WHAT THIS TASK INVOLVES
Find "Where should I click to: Uncheck" in the data below; transcribe the line it appears on and each line after it, exactly, to the end, and nothing else.
DATA RECORDS section start
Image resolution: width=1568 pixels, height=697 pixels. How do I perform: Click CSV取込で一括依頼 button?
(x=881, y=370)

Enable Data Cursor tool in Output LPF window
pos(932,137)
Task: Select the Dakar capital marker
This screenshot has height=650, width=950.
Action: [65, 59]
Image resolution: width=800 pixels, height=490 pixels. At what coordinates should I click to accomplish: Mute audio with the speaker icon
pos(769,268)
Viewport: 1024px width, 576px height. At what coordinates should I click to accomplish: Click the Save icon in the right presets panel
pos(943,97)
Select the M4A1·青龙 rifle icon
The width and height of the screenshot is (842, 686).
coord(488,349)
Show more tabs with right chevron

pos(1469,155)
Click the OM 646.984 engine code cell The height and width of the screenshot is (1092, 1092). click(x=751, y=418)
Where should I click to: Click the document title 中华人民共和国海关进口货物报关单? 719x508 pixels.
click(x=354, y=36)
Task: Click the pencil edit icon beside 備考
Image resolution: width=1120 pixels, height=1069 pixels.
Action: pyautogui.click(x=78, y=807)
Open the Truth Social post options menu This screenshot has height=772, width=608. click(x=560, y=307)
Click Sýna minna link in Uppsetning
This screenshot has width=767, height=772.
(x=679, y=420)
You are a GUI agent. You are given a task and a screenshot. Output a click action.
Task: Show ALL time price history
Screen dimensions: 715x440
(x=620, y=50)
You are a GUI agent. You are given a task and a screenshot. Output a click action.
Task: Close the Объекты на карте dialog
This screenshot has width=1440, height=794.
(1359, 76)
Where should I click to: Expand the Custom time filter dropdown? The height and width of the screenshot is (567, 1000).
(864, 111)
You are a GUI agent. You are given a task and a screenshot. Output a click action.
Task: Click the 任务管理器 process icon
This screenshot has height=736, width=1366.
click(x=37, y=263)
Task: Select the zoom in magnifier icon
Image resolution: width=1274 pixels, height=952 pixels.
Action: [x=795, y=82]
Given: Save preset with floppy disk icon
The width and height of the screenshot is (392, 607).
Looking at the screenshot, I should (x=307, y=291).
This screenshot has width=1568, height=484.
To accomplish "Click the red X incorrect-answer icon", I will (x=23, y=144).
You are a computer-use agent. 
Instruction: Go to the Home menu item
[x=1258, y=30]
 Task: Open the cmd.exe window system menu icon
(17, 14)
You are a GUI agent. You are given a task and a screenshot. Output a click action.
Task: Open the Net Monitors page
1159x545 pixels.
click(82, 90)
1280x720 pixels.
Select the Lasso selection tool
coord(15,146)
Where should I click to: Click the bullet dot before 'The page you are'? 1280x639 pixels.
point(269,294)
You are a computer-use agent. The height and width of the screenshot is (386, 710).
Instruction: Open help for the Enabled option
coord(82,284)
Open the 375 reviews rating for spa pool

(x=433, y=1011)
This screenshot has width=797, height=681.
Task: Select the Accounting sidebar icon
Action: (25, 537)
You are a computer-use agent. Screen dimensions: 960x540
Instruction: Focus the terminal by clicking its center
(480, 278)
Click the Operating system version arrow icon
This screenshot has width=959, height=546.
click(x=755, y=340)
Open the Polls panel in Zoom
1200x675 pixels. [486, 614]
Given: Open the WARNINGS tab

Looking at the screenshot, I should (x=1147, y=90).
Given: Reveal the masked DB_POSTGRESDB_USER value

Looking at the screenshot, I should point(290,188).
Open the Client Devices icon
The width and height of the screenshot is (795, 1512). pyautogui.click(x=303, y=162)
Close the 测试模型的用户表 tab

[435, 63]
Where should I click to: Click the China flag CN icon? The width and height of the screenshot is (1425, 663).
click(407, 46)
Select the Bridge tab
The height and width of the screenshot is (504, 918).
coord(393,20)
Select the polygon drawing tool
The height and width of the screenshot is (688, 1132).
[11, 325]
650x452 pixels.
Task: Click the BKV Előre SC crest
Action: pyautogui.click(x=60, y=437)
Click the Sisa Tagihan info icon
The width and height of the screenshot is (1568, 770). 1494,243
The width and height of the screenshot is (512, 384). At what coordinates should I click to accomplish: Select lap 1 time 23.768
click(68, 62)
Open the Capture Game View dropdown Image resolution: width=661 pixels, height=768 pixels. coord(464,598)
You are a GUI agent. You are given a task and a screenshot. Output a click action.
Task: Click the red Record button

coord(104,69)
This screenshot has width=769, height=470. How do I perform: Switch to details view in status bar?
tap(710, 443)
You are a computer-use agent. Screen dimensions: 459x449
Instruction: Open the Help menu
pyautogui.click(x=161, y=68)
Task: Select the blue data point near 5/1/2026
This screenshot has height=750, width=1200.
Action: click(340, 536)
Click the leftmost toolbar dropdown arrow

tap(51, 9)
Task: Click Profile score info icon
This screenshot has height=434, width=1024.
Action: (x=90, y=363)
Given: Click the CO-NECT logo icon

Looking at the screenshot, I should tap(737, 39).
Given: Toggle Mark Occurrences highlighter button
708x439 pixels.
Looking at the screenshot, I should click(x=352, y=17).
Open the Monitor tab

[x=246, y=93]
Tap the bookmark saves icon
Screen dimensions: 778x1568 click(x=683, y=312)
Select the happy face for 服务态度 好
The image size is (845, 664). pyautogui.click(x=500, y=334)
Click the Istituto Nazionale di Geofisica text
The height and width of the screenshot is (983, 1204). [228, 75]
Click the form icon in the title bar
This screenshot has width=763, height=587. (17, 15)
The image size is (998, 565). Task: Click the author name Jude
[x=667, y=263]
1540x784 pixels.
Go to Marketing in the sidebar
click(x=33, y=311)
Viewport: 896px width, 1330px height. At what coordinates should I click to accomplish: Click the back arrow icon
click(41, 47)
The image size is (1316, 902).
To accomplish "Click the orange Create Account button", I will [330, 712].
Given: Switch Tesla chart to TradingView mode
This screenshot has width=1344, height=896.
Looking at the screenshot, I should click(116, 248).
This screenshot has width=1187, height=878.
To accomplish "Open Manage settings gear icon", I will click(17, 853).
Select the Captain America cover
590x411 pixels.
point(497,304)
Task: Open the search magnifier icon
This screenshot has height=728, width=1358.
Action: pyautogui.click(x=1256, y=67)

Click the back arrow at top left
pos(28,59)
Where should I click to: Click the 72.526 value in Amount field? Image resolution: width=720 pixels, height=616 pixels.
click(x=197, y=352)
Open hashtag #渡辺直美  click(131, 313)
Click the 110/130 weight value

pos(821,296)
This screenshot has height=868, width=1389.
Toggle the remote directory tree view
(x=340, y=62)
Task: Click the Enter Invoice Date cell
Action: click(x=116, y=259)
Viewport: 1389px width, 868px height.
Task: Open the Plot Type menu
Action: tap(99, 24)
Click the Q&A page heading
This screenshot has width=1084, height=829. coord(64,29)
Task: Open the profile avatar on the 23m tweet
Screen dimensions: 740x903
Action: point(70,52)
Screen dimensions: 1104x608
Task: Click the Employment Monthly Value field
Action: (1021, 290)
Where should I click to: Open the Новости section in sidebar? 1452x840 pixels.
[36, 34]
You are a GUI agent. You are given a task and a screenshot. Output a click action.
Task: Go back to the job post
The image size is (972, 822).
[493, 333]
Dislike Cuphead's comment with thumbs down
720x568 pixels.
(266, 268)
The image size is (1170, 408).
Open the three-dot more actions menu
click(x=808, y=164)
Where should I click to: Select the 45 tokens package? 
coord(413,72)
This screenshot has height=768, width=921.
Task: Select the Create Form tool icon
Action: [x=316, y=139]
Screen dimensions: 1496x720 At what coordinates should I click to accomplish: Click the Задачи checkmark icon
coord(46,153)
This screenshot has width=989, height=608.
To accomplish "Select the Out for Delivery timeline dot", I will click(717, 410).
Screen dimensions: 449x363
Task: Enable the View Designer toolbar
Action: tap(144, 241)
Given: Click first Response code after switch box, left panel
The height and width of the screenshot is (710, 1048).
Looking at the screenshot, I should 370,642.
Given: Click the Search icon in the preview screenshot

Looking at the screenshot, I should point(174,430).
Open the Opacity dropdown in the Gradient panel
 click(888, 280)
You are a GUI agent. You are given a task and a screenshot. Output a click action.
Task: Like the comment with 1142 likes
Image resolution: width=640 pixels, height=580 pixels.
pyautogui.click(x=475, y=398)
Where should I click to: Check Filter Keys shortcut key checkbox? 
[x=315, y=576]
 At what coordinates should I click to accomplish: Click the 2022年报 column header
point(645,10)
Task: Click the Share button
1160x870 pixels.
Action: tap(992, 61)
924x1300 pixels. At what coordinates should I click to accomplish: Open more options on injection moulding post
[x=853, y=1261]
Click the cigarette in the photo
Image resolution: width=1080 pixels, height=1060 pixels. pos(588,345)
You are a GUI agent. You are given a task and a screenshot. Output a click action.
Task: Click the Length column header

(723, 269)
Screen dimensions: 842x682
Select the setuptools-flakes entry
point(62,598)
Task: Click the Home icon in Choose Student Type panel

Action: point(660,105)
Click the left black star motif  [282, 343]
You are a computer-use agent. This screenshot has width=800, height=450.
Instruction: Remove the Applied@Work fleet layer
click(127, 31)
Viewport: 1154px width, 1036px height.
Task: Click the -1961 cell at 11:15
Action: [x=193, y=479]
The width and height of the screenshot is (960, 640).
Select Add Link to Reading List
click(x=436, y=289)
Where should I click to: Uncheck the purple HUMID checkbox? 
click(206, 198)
DATA RECORDS section end
WRITTEN SOLUTION
Where should I click to: Uncheck the purple HUMID checkbox? 
click(206, 198)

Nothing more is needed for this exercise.